Personal information
- Date of birth: 11 June 1936 (age 90)
- Place of birth: Dubbeldam, Netherlands
- Position: Defender

Senior career*
- Years: Team / Apps / (Gls)
- 1947–1955: Xerxes
- 1955–1957: DFC
- 1957–1960: HVC / 75 / (6)
- 1960–1961: DFC / 16 / (3)
- 1961–1964: Heracles / 92 / (6)

Managerial career
- 1969–1971: DWS
- 1971–1973: Haarlem
- 1973–1976: AZ
- 1978–1980: Go Ahead Eagles
- 1980: Sparta
- 1980–1983: Telstar
- 1985–1986: AZ
- 1996: FC VVV

= Joop Brand =

Dutch footballer and manager

 Joop Brand (born 11 June 1936) is a retired Dutch football player and manager.

==Playing career==
A defender, Brand played for Xerxes, DFC, HVC and Heracles Almelo.

==Managerial career==
Brand coached DWS, HFC Haarlem, AZ, Go Ahead Eagles, Sparta Rotterdam and Telstar.

He was appointed head of the Sparta academy after working as caretaker manager at FC VVV.

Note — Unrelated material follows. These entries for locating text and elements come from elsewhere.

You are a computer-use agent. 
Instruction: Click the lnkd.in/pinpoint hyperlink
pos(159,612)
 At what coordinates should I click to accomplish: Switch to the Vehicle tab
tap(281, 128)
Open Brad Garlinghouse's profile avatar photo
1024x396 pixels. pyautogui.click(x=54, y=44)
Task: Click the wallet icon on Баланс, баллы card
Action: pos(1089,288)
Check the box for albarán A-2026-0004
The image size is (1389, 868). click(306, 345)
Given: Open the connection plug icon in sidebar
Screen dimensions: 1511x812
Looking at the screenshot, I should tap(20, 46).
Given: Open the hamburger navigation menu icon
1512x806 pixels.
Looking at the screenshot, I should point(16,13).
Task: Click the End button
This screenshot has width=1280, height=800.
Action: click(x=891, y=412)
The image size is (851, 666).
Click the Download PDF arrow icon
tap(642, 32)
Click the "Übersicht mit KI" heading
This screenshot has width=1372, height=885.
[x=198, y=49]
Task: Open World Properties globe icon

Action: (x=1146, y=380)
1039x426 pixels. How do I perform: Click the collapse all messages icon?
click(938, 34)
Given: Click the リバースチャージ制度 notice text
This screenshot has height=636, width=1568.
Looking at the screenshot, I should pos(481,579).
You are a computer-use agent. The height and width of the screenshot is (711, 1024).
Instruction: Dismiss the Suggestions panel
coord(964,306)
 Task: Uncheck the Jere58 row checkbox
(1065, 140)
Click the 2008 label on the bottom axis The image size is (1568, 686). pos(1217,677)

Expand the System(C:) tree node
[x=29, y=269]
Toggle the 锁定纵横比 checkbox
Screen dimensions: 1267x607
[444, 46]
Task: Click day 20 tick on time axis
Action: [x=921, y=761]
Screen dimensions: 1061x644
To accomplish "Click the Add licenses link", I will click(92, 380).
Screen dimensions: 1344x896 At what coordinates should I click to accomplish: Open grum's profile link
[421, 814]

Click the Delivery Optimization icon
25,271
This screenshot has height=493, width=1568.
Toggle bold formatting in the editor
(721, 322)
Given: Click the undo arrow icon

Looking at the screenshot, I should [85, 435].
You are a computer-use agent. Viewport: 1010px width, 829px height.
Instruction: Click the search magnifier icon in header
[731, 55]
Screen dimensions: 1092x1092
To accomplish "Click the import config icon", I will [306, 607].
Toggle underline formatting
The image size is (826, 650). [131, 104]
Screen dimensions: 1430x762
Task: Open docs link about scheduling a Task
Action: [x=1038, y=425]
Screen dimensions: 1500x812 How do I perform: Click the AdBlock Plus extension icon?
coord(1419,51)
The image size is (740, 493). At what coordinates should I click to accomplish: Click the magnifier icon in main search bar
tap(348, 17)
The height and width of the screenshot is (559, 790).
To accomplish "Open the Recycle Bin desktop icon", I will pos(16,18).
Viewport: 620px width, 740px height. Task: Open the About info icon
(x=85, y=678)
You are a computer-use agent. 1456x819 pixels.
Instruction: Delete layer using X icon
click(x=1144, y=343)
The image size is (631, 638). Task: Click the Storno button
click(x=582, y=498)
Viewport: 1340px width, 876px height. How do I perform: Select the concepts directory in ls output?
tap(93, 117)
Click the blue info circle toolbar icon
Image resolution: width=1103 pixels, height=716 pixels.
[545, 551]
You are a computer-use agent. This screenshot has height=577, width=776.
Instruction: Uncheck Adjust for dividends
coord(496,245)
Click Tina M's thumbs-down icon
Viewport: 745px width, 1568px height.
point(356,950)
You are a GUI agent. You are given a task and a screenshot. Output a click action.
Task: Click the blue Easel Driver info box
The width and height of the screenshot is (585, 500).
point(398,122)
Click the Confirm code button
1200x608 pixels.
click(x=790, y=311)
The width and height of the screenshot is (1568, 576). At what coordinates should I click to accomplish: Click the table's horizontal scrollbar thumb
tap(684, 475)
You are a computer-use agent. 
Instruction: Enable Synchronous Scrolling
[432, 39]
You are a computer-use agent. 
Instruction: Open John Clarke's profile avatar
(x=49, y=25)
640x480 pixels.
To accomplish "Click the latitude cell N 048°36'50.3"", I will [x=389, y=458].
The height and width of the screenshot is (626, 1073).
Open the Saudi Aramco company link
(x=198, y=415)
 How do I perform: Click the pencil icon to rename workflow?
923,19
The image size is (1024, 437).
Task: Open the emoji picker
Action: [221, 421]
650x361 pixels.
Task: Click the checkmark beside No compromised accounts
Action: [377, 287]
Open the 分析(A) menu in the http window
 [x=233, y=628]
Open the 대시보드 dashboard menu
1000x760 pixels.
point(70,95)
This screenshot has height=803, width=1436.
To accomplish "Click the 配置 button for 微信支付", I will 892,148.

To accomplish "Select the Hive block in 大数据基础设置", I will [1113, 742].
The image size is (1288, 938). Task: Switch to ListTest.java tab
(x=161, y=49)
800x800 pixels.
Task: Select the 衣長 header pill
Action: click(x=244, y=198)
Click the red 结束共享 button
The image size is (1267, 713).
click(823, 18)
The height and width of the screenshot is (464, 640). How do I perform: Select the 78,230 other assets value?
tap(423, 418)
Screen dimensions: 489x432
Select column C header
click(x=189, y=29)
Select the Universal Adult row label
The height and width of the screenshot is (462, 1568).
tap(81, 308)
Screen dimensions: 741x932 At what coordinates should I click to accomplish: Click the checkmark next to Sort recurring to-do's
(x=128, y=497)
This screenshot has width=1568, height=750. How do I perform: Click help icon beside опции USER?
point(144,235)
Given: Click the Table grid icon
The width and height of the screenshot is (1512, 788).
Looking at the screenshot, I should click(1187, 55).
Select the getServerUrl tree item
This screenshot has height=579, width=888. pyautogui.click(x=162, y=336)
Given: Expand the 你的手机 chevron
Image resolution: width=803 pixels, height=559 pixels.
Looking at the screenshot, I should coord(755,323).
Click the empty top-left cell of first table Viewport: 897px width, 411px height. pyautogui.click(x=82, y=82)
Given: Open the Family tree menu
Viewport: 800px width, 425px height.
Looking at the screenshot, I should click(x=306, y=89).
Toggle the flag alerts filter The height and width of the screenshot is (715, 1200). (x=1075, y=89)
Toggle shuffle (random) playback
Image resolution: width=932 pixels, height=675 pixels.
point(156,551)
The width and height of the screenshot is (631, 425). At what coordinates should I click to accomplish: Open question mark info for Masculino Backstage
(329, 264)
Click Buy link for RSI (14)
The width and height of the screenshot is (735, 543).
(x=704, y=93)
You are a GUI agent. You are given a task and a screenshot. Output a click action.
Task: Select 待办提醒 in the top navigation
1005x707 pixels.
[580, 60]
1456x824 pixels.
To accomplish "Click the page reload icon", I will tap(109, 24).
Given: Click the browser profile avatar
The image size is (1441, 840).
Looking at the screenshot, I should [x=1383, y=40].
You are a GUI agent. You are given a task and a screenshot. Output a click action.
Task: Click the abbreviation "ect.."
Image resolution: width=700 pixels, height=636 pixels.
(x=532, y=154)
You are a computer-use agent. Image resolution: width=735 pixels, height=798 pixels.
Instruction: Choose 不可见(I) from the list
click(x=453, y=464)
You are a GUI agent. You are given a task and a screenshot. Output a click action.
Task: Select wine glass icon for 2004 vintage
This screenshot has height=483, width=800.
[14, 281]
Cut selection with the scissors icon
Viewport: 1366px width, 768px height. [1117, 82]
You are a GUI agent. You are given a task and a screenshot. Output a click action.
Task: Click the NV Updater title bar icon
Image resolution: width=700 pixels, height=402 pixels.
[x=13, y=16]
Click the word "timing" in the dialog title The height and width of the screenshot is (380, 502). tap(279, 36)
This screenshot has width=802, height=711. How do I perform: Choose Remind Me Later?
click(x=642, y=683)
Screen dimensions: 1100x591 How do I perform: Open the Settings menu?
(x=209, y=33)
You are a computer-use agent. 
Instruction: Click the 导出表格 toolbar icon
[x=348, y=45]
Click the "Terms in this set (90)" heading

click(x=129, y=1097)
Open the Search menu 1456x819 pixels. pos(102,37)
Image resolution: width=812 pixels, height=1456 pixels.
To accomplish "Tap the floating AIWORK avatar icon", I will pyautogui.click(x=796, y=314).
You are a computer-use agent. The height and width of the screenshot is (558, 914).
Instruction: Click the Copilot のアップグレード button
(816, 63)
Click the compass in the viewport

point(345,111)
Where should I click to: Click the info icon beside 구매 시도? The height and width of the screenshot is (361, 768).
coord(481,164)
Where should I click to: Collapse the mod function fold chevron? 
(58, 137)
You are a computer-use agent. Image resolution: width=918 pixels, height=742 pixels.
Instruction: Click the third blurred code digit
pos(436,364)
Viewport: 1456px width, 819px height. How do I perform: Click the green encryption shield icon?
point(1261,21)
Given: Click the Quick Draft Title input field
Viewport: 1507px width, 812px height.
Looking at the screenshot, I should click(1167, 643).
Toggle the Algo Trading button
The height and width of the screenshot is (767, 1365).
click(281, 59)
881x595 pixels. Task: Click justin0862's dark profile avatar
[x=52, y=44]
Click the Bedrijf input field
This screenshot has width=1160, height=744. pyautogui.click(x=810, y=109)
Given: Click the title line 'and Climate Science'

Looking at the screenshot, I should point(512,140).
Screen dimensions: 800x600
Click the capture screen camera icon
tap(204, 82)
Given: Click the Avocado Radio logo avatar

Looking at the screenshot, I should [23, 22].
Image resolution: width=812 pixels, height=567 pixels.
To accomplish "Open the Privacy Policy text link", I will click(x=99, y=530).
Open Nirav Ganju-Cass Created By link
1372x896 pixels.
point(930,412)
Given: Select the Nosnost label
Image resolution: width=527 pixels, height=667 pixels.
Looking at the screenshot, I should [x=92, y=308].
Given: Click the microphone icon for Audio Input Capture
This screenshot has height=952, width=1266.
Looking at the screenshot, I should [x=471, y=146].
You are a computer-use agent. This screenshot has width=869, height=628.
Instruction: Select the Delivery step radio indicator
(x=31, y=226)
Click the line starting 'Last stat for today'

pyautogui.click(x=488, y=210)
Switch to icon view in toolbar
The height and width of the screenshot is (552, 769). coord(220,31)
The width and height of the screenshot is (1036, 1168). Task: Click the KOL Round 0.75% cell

Brand was dismissed as head of Vitesse's football academy in 2003 after criticizing the club's directors. He was named academy manager at ADO Den Haag, but resigned before he ever worked for the club and left them for PSV in summer 2003. He quit PSV in 2006. He later worked for amateur side IJsselmeervogels.